[Work to complete] The expected result is a word-for-word copy of the entries, minus any pictures.

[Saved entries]

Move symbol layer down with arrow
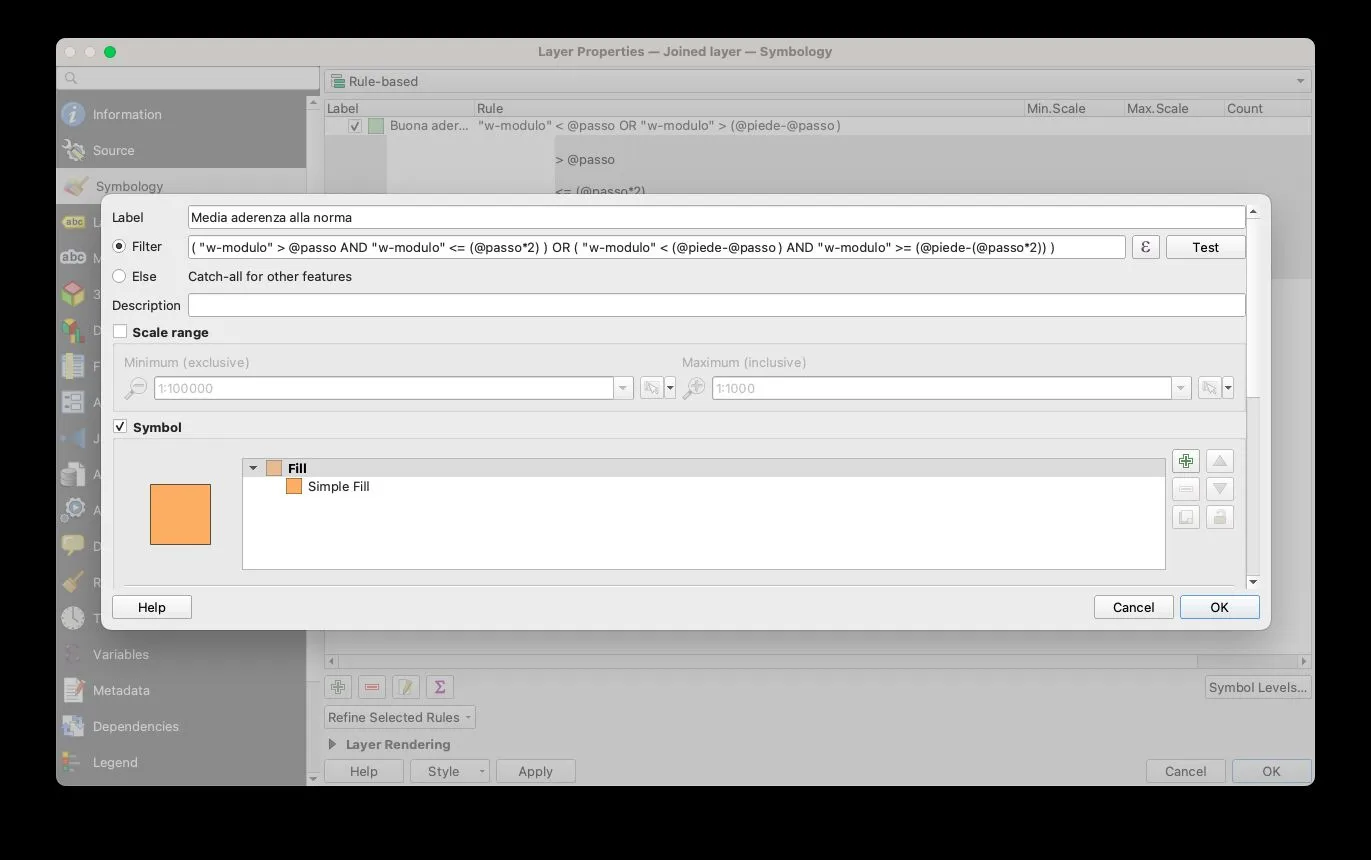1371x860 pixels. click(x=1219, y=489)
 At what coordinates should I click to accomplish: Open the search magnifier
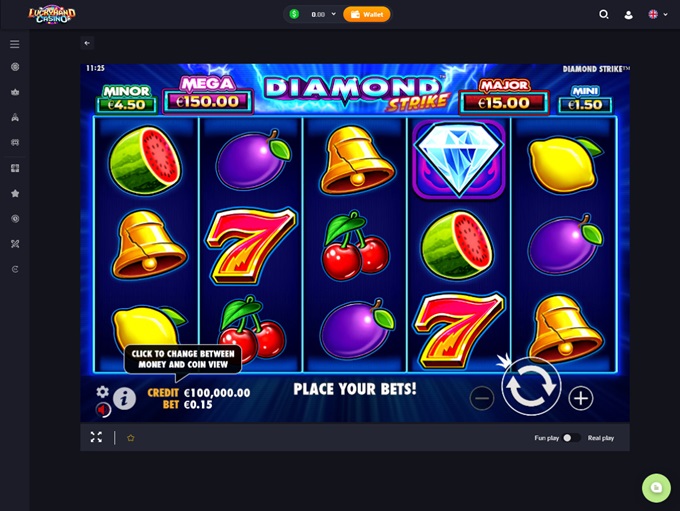tap(604, 15)
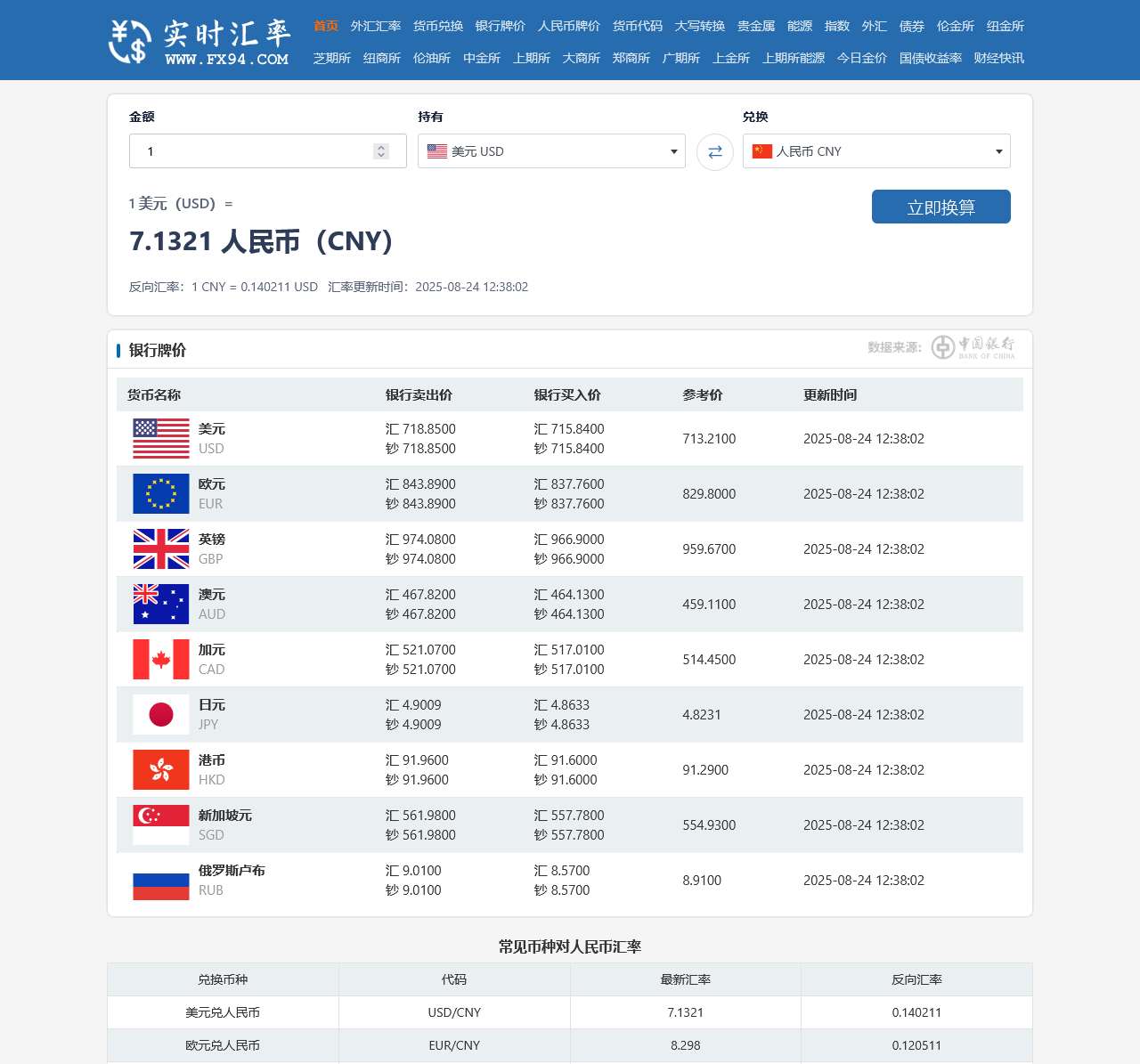The width and height of the screenshot is (1140, 1064).
Task: Click the Japanese yen JPY flag icon
Action: point(160,714)
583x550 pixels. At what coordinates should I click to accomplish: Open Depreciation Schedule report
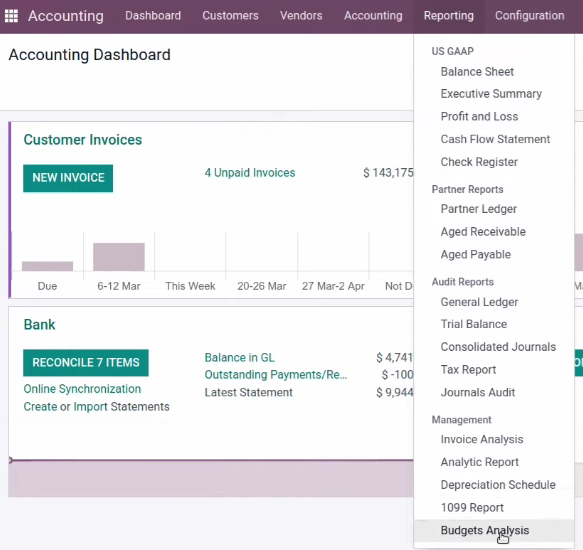click(498, 485)
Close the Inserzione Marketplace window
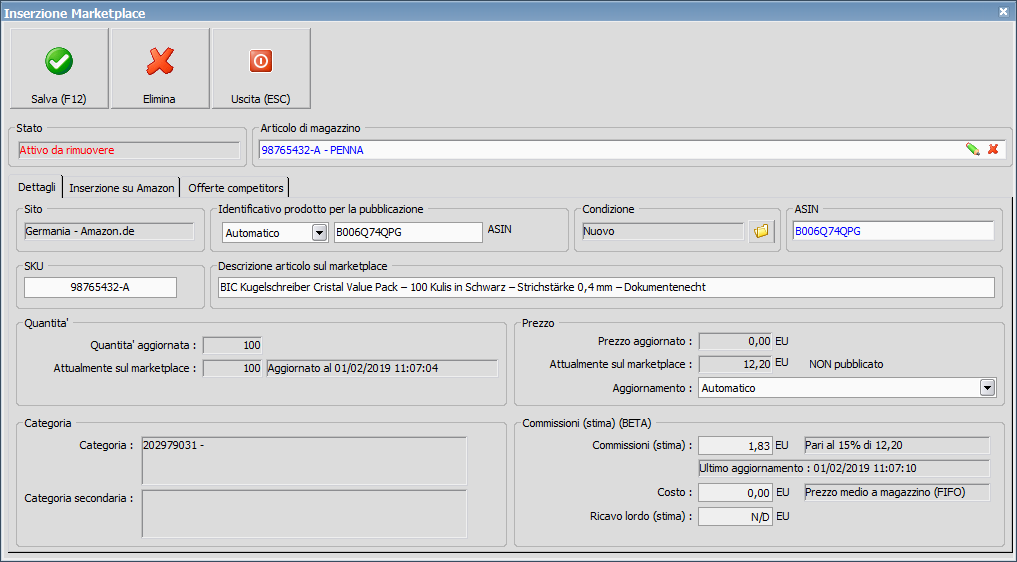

[Answer section]
Move symbol layer down with arrow
1371x860 pixels. click(x=1219, y=489)
 At what coordinates should I click to accomplish: Open the search magnifier
tap(604, 15)
The width and height of the screenshot is (1140, 1064).
Task: Click the Japanese yen JPY flag icon
Action: point(160,714)
583x550 pixels. At what coordinates should I click to accomplish: Open Depreciation Schedule report
click(498, 485)
Close the Inserzione Marketplace window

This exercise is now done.